Goal: Rewrite the material below with each "The image size is" changed to "The screenshot size is", keeping everything else the same.

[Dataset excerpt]
┄┄┄┄┄┄┄┄┄┄
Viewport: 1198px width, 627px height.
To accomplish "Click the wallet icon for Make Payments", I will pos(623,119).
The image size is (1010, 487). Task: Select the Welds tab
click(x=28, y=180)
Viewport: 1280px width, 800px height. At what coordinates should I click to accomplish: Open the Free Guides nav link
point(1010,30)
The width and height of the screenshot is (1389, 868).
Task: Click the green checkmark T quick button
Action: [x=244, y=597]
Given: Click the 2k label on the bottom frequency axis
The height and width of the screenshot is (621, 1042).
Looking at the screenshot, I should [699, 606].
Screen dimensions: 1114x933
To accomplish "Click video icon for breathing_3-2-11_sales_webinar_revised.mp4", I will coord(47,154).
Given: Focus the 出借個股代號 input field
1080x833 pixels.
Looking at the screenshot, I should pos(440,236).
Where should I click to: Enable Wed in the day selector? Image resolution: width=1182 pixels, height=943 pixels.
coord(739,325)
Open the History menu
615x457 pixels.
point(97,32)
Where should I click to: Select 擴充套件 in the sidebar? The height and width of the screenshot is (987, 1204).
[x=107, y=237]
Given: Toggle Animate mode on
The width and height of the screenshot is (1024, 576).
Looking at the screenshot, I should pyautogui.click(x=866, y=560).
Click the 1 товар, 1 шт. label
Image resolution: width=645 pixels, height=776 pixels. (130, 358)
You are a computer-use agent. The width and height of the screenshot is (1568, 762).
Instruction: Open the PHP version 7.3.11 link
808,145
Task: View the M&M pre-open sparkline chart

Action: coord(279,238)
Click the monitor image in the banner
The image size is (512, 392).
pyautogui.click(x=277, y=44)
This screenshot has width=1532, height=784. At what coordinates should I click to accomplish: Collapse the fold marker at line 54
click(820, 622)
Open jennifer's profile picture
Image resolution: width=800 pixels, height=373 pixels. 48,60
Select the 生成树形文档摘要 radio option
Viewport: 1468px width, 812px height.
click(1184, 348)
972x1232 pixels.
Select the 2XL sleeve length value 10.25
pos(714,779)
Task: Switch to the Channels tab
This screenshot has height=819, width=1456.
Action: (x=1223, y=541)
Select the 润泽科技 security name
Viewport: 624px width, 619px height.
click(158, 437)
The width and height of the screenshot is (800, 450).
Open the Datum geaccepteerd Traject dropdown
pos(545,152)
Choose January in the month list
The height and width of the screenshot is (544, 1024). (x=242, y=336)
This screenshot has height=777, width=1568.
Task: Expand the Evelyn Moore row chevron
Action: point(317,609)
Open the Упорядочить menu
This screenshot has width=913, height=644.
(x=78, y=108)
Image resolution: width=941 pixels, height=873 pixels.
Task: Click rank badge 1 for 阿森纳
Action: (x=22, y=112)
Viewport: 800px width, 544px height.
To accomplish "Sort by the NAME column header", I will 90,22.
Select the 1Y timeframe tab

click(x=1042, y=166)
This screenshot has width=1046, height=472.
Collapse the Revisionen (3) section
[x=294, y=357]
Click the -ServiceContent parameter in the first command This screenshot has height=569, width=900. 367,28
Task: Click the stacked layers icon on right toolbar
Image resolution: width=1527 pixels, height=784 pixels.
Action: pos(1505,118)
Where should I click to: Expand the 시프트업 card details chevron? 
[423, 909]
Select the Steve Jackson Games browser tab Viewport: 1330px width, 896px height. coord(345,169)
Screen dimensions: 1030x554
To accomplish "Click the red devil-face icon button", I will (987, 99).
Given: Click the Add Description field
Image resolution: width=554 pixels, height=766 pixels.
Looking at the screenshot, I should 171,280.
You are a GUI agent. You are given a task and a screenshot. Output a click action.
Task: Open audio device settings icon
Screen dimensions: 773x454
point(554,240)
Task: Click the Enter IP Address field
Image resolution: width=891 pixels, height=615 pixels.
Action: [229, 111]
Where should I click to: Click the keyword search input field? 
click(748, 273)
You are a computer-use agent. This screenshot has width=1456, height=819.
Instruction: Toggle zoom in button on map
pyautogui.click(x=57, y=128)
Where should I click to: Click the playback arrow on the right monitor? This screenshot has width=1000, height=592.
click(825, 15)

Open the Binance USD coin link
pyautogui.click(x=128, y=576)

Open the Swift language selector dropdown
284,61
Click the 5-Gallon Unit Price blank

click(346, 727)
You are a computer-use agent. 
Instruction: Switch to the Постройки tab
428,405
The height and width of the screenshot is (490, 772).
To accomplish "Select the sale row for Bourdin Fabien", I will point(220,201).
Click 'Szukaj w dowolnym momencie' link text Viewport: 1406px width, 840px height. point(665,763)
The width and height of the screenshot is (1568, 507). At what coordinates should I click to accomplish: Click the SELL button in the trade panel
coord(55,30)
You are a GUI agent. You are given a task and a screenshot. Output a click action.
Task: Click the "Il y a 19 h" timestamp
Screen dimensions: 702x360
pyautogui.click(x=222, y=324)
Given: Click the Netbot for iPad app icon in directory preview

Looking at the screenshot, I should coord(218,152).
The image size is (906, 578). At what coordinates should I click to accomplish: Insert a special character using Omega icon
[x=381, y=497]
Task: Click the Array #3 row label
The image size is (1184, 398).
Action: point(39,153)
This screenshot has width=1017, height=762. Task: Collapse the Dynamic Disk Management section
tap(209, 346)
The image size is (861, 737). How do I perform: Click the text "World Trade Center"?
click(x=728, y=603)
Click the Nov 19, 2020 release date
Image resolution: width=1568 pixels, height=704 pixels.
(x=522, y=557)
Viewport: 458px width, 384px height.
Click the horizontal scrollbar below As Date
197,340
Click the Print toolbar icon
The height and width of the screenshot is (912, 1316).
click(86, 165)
┄┄┄┄┄┄┄┄┄┄
Response below:
Viewport: 1198px width, 627px height.
To accomplish "Click the wallet icon for Make Payments", I will pos(623,119).
The screenshot size is (1010, 487). Task: Select the Welds tab
click(x=28, y=180)
Viewport: 1280px width, 800px height. At what coordinates should I click to accomplish: Open the Free Guides nav link
point(1010,30)
The width and height of the screenshot is (1389, 868).
Task: Click the green checkmark T quick button
Action: [x=244, y=597]
Given: Click the 2k label on the bottom frequency axis
The height and width of the screenshot is (621, 1042).
Looking at the screenshot, I should [699, 606].
Screen dimensions: 1114x933
To accomplish "Click video icon for breathing_3-2-11_sales_webinar_revised.mp4", I will coord(47,154).
Given: Focus the 出借個股代號 input field
1080x833 pixels.
Looking at the screenshot, I should pos(440,236).
Where should I click to: Enable Wed in the day selector? Image resolution: width=1182 pixels, height=943 pixels.
coord(739,325)
Open the History menu
615x457 pixels.
point(97,32)
Where should I click to: Select 擴充套件 in the sidebar? The height and width of the screenshot is (987, 1204).
[x=107, y=237]
Given: Toggle Animate mode on
The width and height of the screenshot is (1024, 576).
Looking at the screenshot, I should pyautogui.click(x=866, y=560).
Click the 1 товар, 1 шт. label
Image resolution: width=645 pixels, height=776 pixels. (130, 358)
You are a computer-use agent. The width and height of the screenshot is (1568, 762).
Instruction: Open the PHP version 7.3.11 link
808,145
Task: View the M&M pre-open sparkline chart

Action: coord(279,238)
Click the monitor image in the banner
The screenshot size is (512, 392).
pyautogui.click(x=277, y=44)
This screenshot has width=1532, height=784. At what coordinates should I click to accomplish: Collapse the fold marker at line 54
click(820, 622)
Open jennifer's profile picture
Image resolution: width=800 pixels, height=373 pixels. 48,60
Select the 生成树形文档摘要 radio option
Viewport: 1468px width, 812px height.
click(1184, 348)
972x1232 pixels.
Select the 2XL sleeve length value 10.25
pos(714,779)
Task: Switch to the Channels tab
This screenshot has height=819, width=1456.
Action: (x=1223, y=541)
Select the 润泽科技 security name
Viewport: 624px width, 619px height.
click(158, 437)
The width and height of the screenshot is (800, 450).
Open the Datum geaccepteerd Traject dropdown
pos(545,152)
Choose January in the month list
The height and width of the screenshot is (544, 1024). (x=242, y=336)
This screenshot has height=777, width=1568.
Task: Expand the Evelyn Moore row chevron
Action: point(317,609)
Open the Упорядочить menu
This screenshot has width=913, height=644.
(x=78, y=108)
Image resolution: width=941 pixels, height=873 pixels.
Task: Click rank badge 1 for 阿森纳
Action: (x=22, y=112)
Viewport: 800px width, 544px height.
To accomplish "Sort by the NAME column header", I will 90,22.
Select the 1Y timeframe tab

click(x=1042, y=166)
This screenshot has width=1046, height=472.
Collapse the Revisionen (3) section
[x=294, y=357]
Click the -ServiceContent parameter in the first command This screenshot has height=569, width=900. 367,28
Task: Click the stacked layers icon on right toolbar
Image resolution: width=1527 pixels, height=784 pixels.
Action: pos(1505,118)
Where should I click to: Expand the 시프트업 card details chevron? 
[423, 909]
Select the Steve Jackson Games browser tab Viewport: 1330px width, 896px height. coord(345,169)
Screen dimensions: 1030x554
To accomplish "Click the red devil-face icon button", I will (987, 99).
Given: Click the Add Description field
Image resolution: width=554 pixels, height=766 pixels.
Looking at the screenshot, I should 171,280.
You are a GUI agent. You are given a task and a screenshot. Output a click action.
Task: Open audio device settings icon
Screen dimensions: 773x454
point(554,240)
Task: Click the Enter IP Address field
Image resolution: width=891 pixels, height=615 pixels.
Action: [229, 111]
Where should I click to: Click the keyword search input field? 
click(748, 273)
You are a computer-use agent. This screenshot has width=1456, height=819.
Instruction: Toggle zoom in button on map
pyautogui.click(x=57, y=128)
Where should I click to: Click the playback arrow on the right monitor? This screenshot has width=1000, height=592.
click(825, 15)

Open the Binance USD coin link
pyautogui.click(x=128, y=576)

Open the Swift language selector dropdown
284,61
Click the 5-Gallon Unit Price blank

click(346, 727)
You are a computer-use agent. 
Instruction: Switch to the Постройки tab
428,405
The height and width of the screenshot is (490, 772).
To accomplish "Select the sale row for Bourdin Fabien", I will point(220,201).
Click 'Szukaj w dowolnym momencie' link text Viewport: 1406px width, 840px height. point(665,763)
The width and height of the screenshot is (1568, 507). At what coordinates should I click to accomplish: Click the SELL button in the trade panel
coord(55,30)
You are a GUI agent. You are given a task and a screenshot. Output a click action.
Task: Click the "Il y a 19 h" timestamp
Screen dimensions: 702x360
pyautogui.click(x=222, y=324)
Given: Click the Netbot for iPad app icon in directory preview

Looking at the screenshot, I should coord(218,152).
The screenshot size is (906, 578). At what coordinates should I click to accomplish: Insert a special character using Omega icon
[x=381, y=497]
Task: Click the Array #3 row label
The screenshot size is (1184, 398).
Action: point(39,153)
This screenshot has width=1017, height=762. Task: Collapse the Dynamic Disk Management section
tap(209, 346)
The screenshot size is (861, 737). How do I perform: Click the text "World Trade Center"?
click(x=728, y=603)
Click the Nov 19, 2020 release date
Image resolution: width=1568 pixels, height=704 pixels.
(x=522, y=557)
Viewport: 458px width, 384px height.
Click the horizontal scrollbar below As Date
197,340
Click the Print toolbar icon
The height and width of the screenshot is (912, 1316).
click(86, 165)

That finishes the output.